INSTRUCTIONS TO FOLLOW. Copy out exactly the lines from the one containing "Image resolution: width=176" through the end of the records, and no pictures.

[Records from a data source]

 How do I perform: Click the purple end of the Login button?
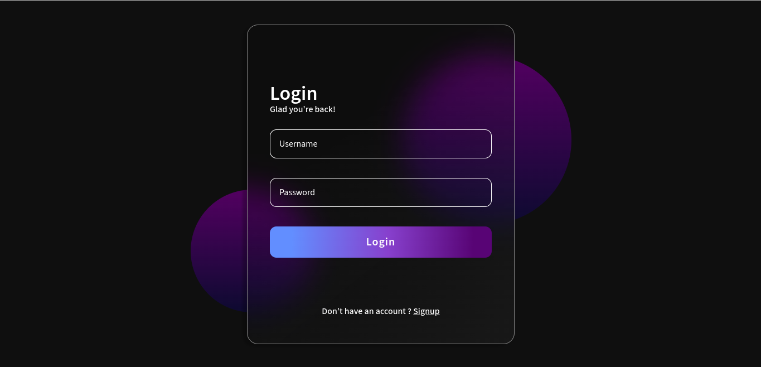click(477, 242)
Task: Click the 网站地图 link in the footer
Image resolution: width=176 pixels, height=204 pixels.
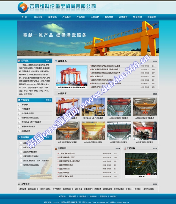Action: click(72, 196)
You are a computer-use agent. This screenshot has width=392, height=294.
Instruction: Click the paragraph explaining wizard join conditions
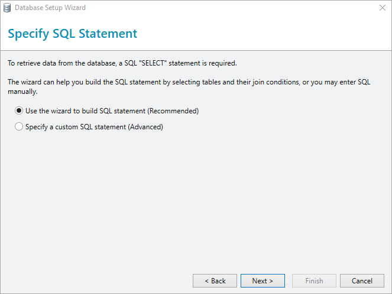pos(189,87)
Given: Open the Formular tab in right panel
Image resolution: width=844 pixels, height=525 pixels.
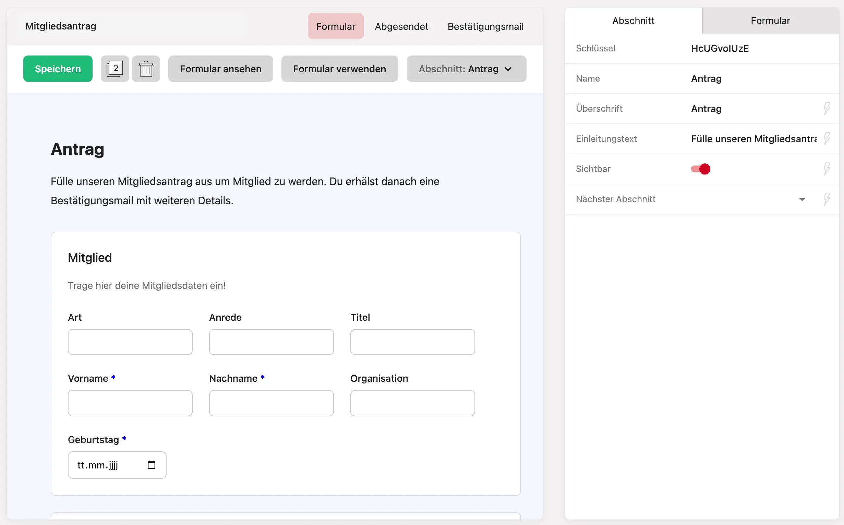Looking at the screenshot, I should point(770,20).
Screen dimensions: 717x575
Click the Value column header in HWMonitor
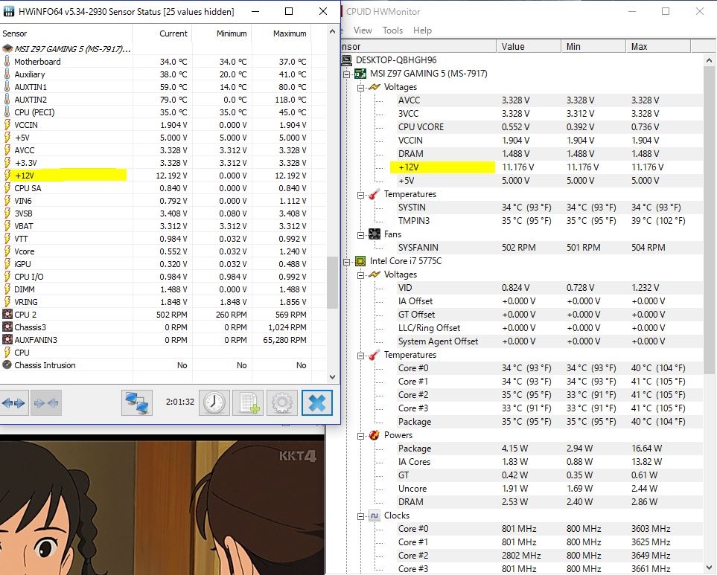514,46
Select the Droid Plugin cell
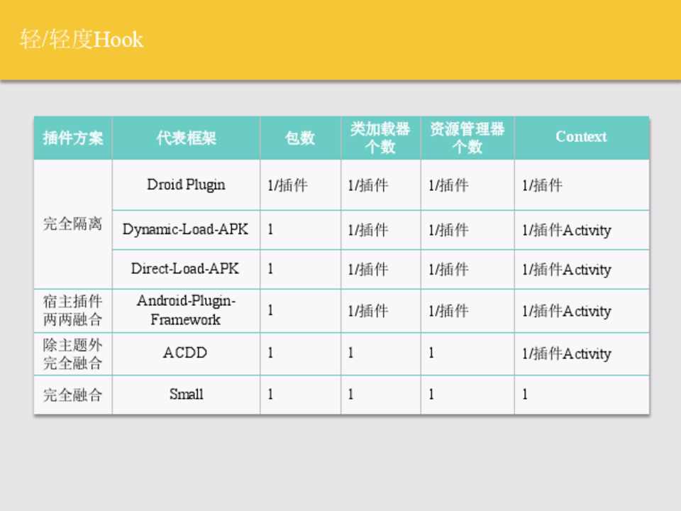This screenshot has width=681, height=511. pyautogui.click(x=186, y=185)
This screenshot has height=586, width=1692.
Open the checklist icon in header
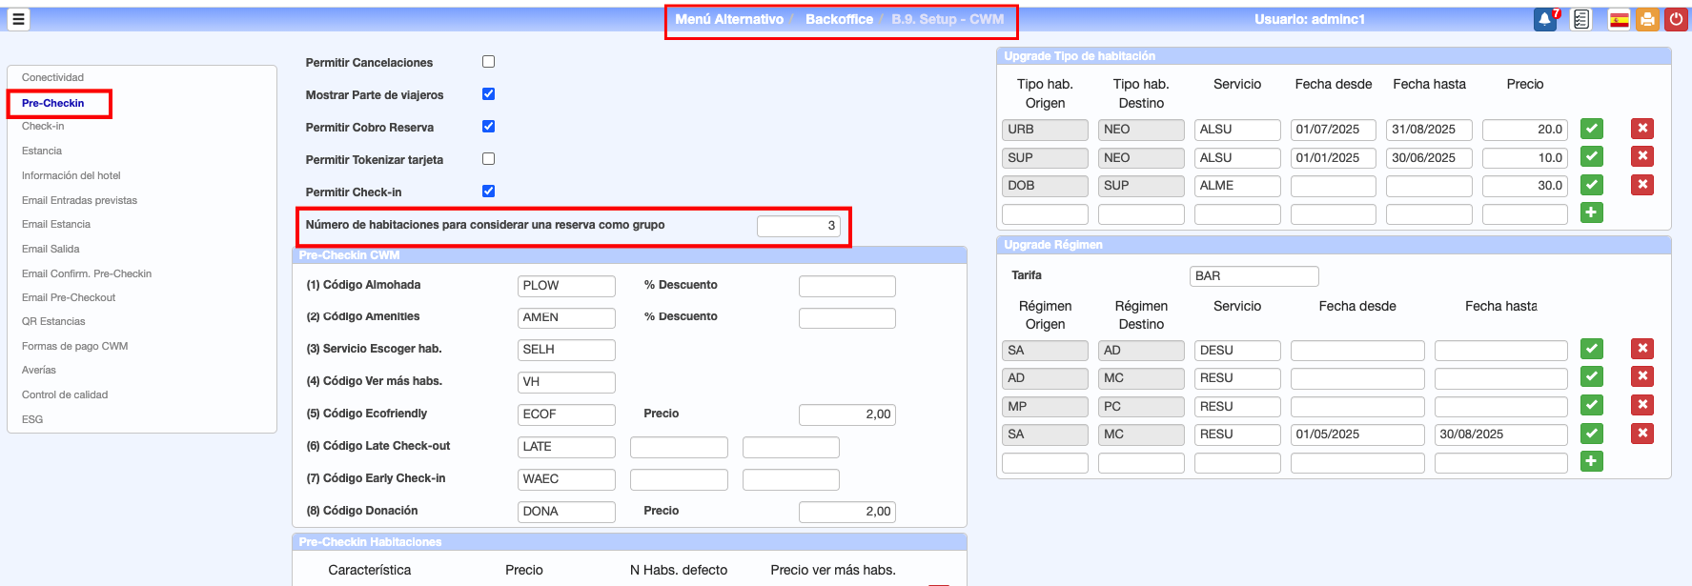coord(1580,19)
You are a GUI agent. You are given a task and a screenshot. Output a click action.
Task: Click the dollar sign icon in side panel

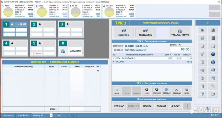pos(202,78)
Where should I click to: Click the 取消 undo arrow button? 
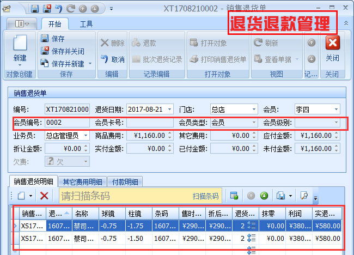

TASK ANSWER.
Image resolution: width=176 pixels, height=204 pixels.
Action: click(72, 196)
You are a computer-use agent. This screenshot has width=392, height=294.
Instruction: Click the paragraph explaining wizard join conditions
pos(189,87)
Given: Open the Formular tab in right panel
Image resolution: width=844 pixels, height=525 pixels.
Looking at the screenshot, I should point(770,20).
Screen dimensions: 717x575
Click the Value column header in HWMonitor
514,46
Select the Droid Plugin cell
This screenshot has width=681, height=511. pyautogui.click(x=186, y=185)
This screenshot has height=586, width=1692.
Open the checklist icon in header
coord(1580,19)
You are a GUI agent. You are given a task and a screenshot. Output a click action.
Task: Click the dollar sign icon in side panel

pos(202,78)
Where should I click to: Click the 取消 undo arrow button? 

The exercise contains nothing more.